What this task involves: Each line of the data below from the one holding "Given: Switch chart to 15-minute period" to the one holding "You are a computer-use agent. The", inclusive, is to be reproduced exactly; no other line belongs in the answer.

Records provided:
_ _ _ _

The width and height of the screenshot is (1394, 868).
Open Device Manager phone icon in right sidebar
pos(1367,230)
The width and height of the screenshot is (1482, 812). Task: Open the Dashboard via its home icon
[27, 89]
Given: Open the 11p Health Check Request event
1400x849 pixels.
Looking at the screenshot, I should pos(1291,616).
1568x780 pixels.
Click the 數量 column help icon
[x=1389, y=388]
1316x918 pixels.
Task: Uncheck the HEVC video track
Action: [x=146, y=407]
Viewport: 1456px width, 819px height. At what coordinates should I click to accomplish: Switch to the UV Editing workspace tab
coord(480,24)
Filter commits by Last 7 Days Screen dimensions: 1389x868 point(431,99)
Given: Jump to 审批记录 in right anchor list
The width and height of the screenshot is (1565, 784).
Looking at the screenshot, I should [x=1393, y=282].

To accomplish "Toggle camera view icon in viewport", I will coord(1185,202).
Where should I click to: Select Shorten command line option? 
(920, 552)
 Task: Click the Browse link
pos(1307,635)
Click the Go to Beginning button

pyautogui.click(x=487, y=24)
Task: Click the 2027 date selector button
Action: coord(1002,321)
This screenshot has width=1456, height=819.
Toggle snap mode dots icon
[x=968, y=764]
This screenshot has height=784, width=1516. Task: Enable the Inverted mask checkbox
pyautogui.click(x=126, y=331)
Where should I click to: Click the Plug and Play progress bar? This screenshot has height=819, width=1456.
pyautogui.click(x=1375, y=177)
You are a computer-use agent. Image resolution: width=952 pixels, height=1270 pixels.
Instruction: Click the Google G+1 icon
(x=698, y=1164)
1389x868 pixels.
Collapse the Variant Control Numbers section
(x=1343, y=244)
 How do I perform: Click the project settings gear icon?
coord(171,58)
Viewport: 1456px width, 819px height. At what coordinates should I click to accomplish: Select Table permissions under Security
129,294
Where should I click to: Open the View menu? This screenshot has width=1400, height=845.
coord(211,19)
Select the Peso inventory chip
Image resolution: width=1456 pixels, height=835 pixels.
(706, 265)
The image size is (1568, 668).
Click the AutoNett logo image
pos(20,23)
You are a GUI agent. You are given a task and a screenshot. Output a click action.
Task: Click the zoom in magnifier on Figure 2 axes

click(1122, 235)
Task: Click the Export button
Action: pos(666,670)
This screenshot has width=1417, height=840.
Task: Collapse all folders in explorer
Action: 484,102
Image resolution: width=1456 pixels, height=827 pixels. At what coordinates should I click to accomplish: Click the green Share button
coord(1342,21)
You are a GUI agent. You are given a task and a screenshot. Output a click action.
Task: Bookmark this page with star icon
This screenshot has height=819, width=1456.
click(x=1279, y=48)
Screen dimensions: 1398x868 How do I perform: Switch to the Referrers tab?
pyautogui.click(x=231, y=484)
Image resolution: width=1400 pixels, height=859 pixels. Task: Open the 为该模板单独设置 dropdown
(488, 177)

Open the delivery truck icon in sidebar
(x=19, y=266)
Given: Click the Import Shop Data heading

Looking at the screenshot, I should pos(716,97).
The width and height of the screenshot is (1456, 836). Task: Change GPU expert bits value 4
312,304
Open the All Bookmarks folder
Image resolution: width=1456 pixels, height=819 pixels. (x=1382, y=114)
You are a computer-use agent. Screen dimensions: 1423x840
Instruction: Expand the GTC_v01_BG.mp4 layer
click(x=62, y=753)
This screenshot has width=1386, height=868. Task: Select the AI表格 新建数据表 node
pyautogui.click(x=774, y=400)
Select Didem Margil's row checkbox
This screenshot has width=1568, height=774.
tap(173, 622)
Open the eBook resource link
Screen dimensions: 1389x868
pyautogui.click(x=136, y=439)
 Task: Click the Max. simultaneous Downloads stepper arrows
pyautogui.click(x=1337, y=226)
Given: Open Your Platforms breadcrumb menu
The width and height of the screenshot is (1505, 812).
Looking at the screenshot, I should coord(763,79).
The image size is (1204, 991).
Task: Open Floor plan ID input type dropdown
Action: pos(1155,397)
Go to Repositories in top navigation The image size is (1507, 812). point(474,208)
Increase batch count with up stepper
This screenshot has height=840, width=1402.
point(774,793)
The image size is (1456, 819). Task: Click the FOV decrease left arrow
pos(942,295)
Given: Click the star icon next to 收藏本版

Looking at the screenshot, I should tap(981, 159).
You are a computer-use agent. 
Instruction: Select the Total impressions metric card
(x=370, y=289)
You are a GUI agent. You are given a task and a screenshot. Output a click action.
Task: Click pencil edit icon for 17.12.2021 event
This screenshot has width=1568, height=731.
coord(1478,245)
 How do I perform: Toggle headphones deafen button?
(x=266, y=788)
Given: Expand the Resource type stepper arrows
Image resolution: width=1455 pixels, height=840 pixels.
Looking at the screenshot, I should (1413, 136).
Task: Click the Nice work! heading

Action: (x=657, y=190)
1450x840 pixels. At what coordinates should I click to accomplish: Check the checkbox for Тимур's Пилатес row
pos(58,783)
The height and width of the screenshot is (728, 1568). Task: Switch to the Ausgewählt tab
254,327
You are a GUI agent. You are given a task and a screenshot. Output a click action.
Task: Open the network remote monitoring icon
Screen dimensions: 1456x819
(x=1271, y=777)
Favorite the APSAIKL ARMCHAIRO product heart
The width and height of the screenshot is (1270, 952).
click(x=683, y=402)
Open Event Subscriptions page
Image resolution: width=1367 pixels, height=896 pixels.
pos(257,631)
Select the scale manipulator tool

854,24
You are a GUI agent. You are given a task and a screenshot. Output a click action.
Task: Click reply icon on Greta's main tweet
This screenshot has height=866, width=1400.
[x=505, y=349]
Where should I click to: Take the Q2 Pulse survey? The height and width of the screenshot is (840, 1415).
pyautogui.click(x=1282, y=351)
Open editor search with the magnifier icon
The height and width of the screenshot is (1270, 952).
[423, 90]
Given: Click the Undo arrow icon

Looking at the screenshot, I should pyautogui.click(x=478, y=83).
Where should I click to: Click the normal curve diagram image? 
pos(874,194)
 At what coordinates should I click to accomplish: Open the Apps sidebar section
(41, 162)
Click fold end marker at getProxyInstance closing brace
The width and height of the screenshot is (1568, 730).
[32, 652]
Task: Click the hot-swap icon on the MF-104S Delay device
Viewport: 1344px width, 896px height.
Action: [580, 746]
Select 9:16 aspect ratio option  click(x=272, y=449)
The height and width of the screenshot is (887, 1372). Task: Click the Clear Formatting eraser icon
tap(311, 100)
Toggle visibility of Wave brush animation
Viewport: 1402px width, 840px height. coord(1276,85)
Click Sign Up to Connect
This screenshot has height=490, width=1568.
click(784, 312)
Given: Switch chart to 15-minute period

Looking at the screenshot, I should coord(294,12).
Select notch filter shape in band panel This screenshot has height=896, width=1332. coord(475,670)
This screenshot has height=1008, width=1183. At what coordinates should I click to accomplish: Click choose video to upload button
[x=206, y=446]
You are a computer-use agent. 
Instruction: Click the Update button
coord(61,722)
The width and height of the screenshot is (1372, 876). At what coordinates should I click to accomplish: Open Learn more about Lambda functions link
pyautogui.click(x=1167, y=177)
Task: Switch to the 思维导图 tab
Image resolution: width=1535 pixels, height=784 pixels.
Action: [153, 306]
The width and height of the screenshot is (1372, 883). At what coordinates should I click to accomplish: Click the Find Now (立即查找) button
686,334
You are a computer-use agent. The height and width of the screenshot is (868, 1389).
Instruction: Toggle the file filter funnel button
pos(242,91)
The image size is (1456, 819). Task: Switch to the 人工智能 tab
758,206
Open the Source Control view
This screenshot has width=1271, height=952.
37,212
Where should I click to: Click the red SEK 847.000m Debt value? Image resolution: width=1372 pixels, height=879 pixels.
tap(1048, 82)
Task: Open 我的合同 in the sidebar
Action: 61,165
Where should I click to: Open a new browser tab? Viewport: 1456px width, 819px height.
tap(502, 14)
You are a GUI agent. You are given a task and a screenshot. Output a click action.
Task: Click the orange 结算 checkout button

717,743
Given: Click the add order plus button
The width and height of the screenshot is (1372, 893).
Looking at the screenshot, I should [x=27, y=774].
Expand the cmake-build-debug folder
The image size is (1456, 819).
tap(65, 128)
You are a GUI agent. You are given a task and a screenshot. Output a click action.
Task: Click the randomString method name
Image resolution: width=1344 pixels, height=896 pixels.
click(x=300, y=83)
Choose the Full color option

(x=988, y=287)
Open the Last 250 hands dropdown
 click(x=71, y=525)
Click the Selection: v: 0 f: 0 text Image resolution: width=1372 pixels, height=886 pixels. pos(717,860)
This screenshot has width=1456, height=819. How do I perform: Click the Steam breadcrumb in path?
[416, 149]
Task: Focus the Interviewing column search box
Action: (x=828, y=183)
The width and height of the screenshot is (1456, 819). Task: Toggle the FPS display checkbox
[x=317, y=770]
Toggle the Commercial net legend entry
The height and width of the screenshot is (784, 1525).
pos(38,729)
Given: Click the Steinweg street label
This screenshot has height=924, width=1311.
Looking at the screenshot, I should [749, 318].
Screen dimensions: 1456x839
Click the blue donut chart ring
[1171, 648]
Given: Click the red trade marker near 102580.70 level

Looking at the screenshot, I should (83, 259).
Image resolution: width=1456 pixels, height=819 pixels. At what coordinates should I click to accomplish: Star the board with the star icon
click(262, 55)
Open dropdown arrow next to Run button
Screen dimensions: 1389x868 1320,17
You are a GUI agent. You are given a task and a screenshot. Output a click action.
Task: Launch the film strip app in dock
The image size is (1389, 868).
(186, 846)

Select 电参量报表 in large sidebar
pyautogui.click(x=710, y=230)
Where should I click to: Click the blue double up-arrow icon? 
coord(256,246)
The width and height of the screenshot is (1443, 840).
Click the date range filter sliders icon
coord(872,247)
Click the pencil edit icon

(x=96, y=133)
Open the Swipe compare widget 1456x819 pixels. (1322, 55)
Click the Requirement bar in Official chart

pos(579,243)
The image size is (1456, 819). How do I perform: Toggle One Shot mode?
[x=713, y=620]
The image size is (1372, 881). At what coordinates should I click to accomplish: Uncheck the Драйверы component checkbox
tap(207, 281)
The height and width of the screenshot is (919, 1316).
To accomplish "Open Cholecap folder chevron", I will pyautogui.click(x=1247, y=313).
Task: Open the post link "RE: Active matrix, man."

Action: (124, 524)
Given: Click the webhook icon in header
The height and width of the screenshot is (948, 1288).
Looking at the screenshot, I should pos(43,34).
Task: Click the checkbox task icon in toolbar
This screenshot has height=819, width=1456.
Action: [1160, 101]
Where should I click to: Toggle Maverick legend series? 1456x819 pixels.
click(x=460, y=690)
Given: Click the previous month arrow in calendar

_ _ _ _

Answer space:
Given: Switch chart to 15-minute period

Looking at the screenshot, I should coord(294,12).
Select notch filter shape in band panel This screenshot has height=896, width=1332. coord(475,670)
This screenshot has height=1008, width=1183. At what coordinates should I click to accomplish: Click choose video to upload button
[x=206, y=446]
You are a computer-use agent. 
Instruction: Click the Update button
coord(61,722)
The width and height of the screenshot is (1372, 876). At what coordinates should I click to accomplish: Open Learn more about Lambda functions link
pyautogui.click(x=1167, y=177)
Task: Switch to the 思维导图 tab
Image resolution: width=1535 pixels, height=784 pixels.
Action: [153, 306]
The width and height of the screenshot is (1372, 883). At what coordinates should I click to accomplish: Click the Find Now (立即查找) button
686,334
You are a computer-use agent. The height and width of the screenshot is (868, 1389).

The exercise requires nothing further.